Ceepak radios in a BOLO APB.
That’s a “be on the lookout” all points bulletin. We assume Skippy hightailed it off the golf course two minutes after his dad called him up to ask who had the magic cell phone on Thursday night. He knows we’re onto him.
“Request all available assistance, local and state, police, fire department, sanitation workers: anyone with eyes on the street. We need to locate Skip ‘Skippy’ O’Malley. Male Caucasian. Sandy hair. Freckled face. Approximately six feet tall, hundred and thirty pounds. Slight build. Stooped shoulders. No known distinguishing tattoos or scars.”
I check out the parking lot on the other side of the fence penning in the golf course.

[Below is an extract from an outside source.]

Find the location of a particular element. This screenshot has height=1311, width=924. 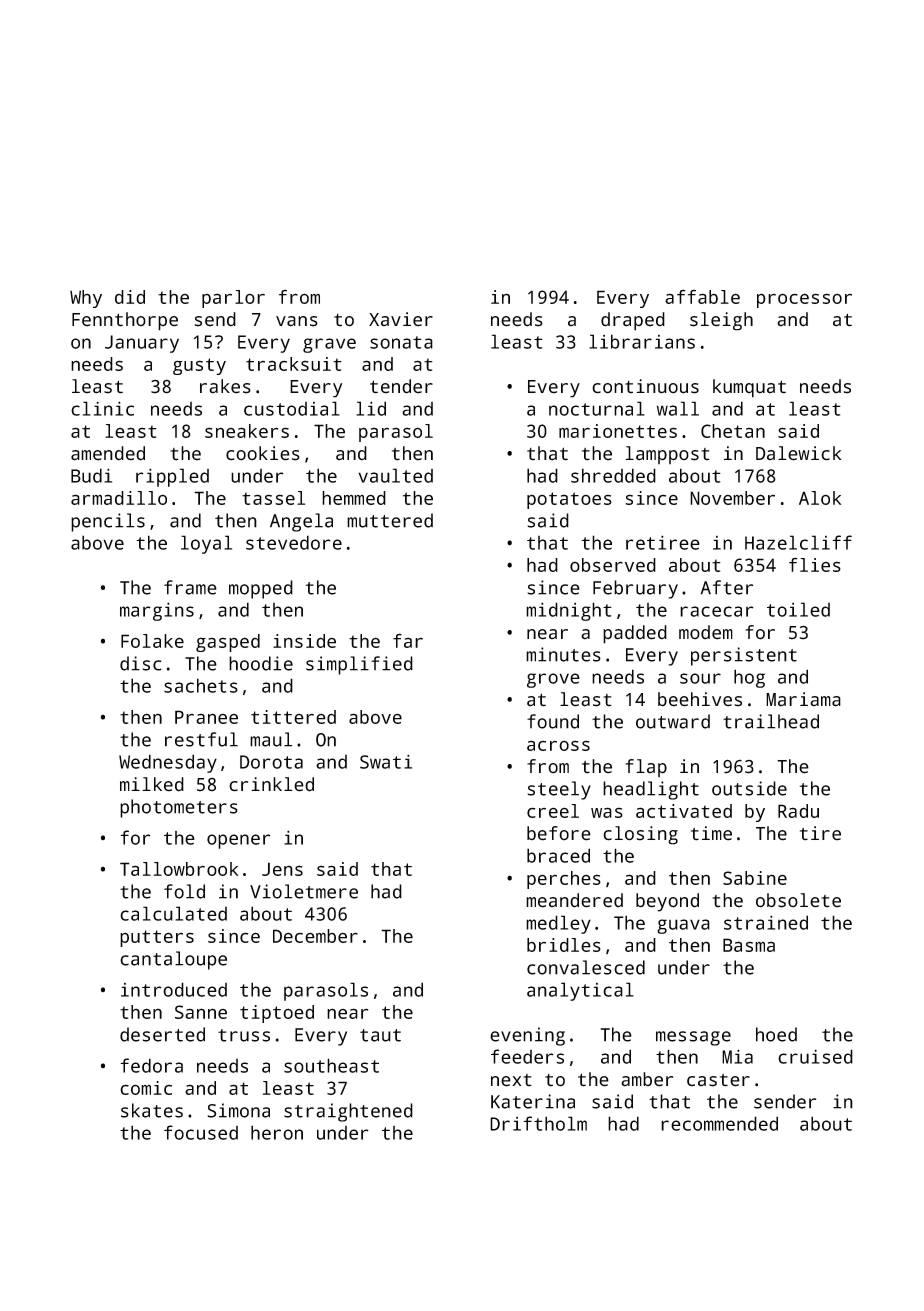

far is located at coordinates (408, 640).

“He might be in the King Putt pickup truck,” I say because it isn’t parked where it was parked the last time we came by to stop Mr. Ceepak from harassing folks picking out their tiny pencils and score pads. “It’s got the logo painted on the doors.”
Ceepak nods. “Suspect could be driving a Dodge Ram pickup truck with King Putt Mini Golf signage painted on the doors.”
Ceepak is, of course, one step ahead of me. I say pickup truck, he says Dodge Ram, because he remembers those tire treads Carolyn Miller found over on Tangerine Street.
“Please be advised, suspect is thought to be heavily armed and mentally unstable.”
Wow. Dr. Ceepak. Much tougher than Dr. Phil.
We listen in as Mrs. Rence broadcasts the bulletin.
“Should we hit the road?” I ask when she’s done.
“Not just yet,” says Ceepak. “I want to investigate that tool shed.”
We head over to the smaller pyramid in the stand of artificial Egyptian trees.
I reach for the handles.
“Danny?”
I look over. Ceepak has assumed a firing stance, weapon aimed at the split between the twin doors.
“Do you think?”
“It’s a possibility. Jump clear as you open.”
I nod. Damn. Would Skippy really hide in the shed?
“On three,” says Ceepak. “One, two, three …”
I pull the door open, fly to the right.
But nobody discharges their weapon.
“Suitcase,” says Ceepak who, in the time it took me to wince, already has his flashlight up and is working it around the storage hut’s clumpy shadows. “Matches the color and style of those found at the crime scene.”
Now his beam hits a sand pit rake.
Then a hacksaw hanging on a hook. The blade is too clean. It’s brand-new.
“He did it here.” He turns around. Surveys the bright blue river. “He crept up behind her, whacked her in the head with a blunt metal object-”
“A putter,” I suggest.
“Yes. A putter. Similar impact pattern to that of a hammer. Good going, Danny.”
I’d say thanks but we are talking about a creep bashing out a bathing beauty’s brains here.
“Realizing she was dead, he most likely dismembered her body in the river, knowing that the water would wash away most of the evidence, that the blue dye would cover up the blood.”
“Especially if he dumped more in when he was done.”
“We should check the filtration system. We may find traces of Ms. Baker’s blood and bone matter trapped inside.”
“Wait a second,” I say. “If Skippy killed Gail here, how come we found blood splattered all over the shower walls?”
“Because he wanted us to. I suspect, Danny, that Skippy took some of Ms. Baker’s body parts out of the suitcases when he arrived at number One Tangerine. That he pressed the bar of soap up under her fingernails.